## Requirement 1:
Determine whether each of the following statements agrees with the YA genres post, answering yes or no and quoting the decisive words of the post: (a) steampunk is often associated with alternate history; (b) every book belongs to exactly one genre; (c) The Passage by Justin Cronin is offered as a YA title.
## Requirement 2:
Summarize the YA genres post in two sentences.
## Requirement 3:
Reproduce the portion of the YA genres post between "Look no further" and "than one genre.", inclusive.

## Given passage:
★ ★ ★ ★ ★

YA genres 101: Cool stuff you won’t learn in school

We recently posted a poll here on Novel Novice asking you to tell us your favorite genre. Then we realized there were SO MANY genres and subgenres (and subgenres of subgenres) that we couldn’t tell the difference among them. (Unless you have an uber-cool teacher, you probably won’t learn about these in English class!)

Look no further — we’ve researched YA’s most common/popular genres and below you’ll find a description of each, along with book suggestions. Keep in mind that many books belong to more than one genre.


  • Adventure: Main characters in this type of novel are continuously finding themselves in dangerous situations where they have to do their best using skills and reasoning to get out of those difficult situations. Example: J.K. Rowling’s Harry Potter series.
  • Alternate history: This is exactly what it sounds like — stories that split away from factual history; sometimes an element of time travel or alternate/dual reality is included. Steampunk is often associated with alternate history. Examples: Leviathan by Scott Westerfield; Knightley Academy by Violet Haberdasher; Thirteenth Child by Patricia Wrede.
  • Apocalyptic/Post-apocalyptic fiction: a subgenre of sci-fi, stories deal with the end of the world as we know it (to borrow a line from REM) through some sort of catastrophe, either natural or man-made. Post-apocalyptic deals with the aftermath of the catastrophe. The genre took off after the development of nuclear weapons, and I would venture to say the recent upswing in YA has to do with Sept. 11, 2001, the break-neck speed of technological development and bio-engineering.  Examples: The Forest of Hands and Teeth and The Dead-Tossed Waves by Carrie Ryan; The Passage by Justin Cronin (OK, not YA, but a great example); The Host by Stephenie Meyer (again, not technically YA)

★ ★ ★ ★ ★

(Target position records)

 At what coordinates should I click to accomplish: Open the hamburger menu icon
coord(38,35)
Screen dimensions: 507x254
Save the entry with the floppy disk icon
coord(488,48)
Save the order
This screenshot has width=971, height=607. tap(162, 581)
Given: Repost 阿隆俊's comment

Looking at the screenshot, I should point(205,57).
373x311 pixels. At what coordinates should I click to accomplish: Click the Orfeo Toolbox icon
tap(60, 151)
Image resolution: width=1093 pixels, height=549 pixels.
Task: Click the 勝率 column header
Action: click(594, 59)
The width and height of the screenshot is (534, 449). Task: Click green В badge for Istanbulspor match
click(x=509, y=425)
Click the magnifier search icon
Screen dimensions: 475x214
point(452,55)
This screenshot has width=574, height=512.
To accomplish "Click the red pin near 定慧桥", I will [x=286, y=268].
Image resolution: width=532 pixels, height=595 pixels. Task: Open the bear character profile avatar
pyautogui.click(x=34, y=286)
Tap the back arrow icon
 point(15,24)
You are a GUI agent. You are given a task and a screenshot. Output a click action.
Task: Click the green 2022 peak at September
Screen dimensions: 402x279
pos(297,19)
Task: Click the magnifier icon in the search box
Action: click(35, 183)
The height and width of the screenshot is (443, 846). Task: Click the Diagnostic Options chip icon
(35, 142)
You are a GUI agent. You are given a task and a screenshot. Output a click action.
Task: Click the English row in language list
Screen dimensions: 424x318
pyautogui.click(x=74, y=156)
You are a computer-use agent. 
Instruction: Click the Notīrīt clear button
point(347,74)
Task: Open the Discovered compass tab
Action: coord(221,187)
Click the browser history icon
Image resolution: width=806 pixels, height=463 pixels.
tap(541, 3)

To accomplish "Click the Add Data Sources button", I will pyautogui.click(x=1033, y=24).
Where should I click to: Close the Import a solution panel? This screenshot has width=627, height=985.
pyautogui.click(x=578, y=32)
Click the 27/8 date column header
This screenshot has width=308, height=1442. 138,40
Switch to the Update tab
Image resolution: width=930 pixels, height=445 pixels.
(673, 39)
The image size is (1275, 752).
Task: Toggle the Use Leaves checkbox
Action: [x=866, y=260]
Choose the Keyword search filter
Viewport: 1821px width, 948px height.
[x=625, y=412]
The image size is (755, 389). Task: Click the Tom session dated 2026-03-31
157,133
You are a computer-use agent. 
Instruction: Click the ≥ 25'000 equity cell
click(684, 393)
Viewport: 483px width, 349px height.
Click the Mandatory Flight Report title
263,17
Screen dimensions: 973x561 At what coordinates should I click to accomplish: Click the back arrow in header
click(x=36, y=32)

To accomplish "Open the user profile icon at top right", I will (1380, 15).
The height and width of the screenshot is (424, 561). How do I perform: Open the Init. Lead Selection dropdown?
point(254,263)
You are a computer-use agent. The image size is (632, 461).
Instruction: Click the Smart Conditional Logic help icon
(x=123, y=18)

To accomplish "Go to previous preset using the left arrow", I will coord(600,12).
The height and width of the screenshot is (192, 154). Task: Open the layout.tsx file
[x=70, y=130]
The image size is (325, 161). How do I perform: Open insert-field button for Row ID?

★ ★ ★ ★ ★

## Complete answer 1:
(a) Yes: "Steampunk is often associated with alternate history."
(b) No: "Keep in mind that many books belong to more than one genre."
(c) No: "The Passage by Justin Cronin (OK, not YA, but a great example)"

## Complete answer 2:
After posting a poll on favorite genres, Novel Novice realized how many genres and subgenres exist, so it researched the most common YA genres and offered a description of each with book suggestions, noting that many books belong to more than one genre. The entries given describe adventure, in which characters escape dangerous situations through skill and reasoning; alternate history, which splits away from factual history; and apocalyptic fiction, which deals with the end of the world through catastrophe, along with post-apocalyptic fiction, which deals with the aftermath.

## Complete answer 3:
Look no further — we’ve researched YA’s most common/popular genres and below you’ll find a description of each, along with book suggestions. Keep in mind that many books belong to more than one genre.